**Task prompt**
Every single entry that follows must be copied exactly.

# # # #

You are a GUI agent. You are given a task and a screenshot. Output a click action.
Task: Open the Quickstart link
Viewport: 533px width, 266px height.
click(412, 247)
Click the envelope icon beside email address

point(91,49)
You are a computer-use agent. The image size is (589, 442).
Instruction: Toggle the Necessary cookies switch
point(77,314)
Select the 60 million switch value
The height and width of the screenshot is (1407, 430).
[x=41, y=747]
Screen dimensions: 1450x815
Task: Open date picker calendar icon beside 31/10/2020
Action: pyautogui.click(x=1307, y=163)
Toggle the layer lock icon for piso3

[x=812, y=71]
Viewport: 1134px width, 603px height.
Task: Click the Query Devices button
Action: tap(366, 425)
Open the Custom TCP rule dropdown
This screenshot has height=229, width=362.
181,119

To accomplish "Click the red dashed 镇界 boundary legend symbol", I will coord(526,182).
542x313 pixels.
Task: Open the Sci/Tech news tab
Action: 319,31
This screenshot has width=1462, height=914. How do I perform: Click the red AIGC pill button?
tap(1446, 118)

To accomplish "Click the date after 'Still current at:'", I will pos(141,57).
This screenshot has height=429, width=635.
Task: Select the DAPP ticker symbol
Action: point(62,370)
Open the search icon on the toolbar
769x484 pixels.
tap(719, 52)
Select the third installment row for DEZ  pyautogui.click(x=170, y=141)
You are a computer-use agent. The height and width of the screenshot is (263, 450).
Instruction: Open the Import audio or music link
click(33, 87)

# # # #

**Solved exercise**
You are a GUI agent. You are given a task and a screenshot. Output a click action.
Task: Open the Quickstart link
Viewport: 533px width, 266px height.
click(412, 247)
Click the envelope icon beside email address

point(91,49)
You are a computer-use agent. The image size is (589, 442).
Instruction: Toggle the Necessary cookies switch
point(77,314)
Select the 60 million switch value
The height and width of the screenshot is (1407, 430).
[x=41, y=747]
Screen dimensions: 1450x815
Task: Open date picker calendar icon beside 31/10/2020
Action: pyautogui.click(x=1307, y=163)
Toggle the layer lock icon for piso3

[x=812, y=71]
Viewport: 1134px width, 603px height.
Task: Click the Query Devices button
Action: tap(366, 425)
Open the Custom TCP rule dropdown
This screenshot has height=229, width=362.
181,119

To accomplish "Click the red dashed 镇界 boundary legend symbol", I will coord(526,182).
542x313 pixels.
Task: Open the Sci/Tech news tab
Action: 319,31
This screenshot has width=1462, height=914. How do I perform: Click the red AIGC pill button?
tap(1446, 118)

To accomplish "Click the date after 'Still current at:'", I will pos(141,57).
This screenshot has height=429, width=635.
Task: Select the DAPP ticker symbol
Action: point(62,370)
Open the search icon on the toolbar
769x484 pixels.
tap(719, 52)
Select the third installment row for DEZ  pyautogui.click(x=170, y=141)
You are a computer-use agent. The height and width of the screenshot is (263, 450).
Instruction: Open the Import audio or music link
click(33, 87)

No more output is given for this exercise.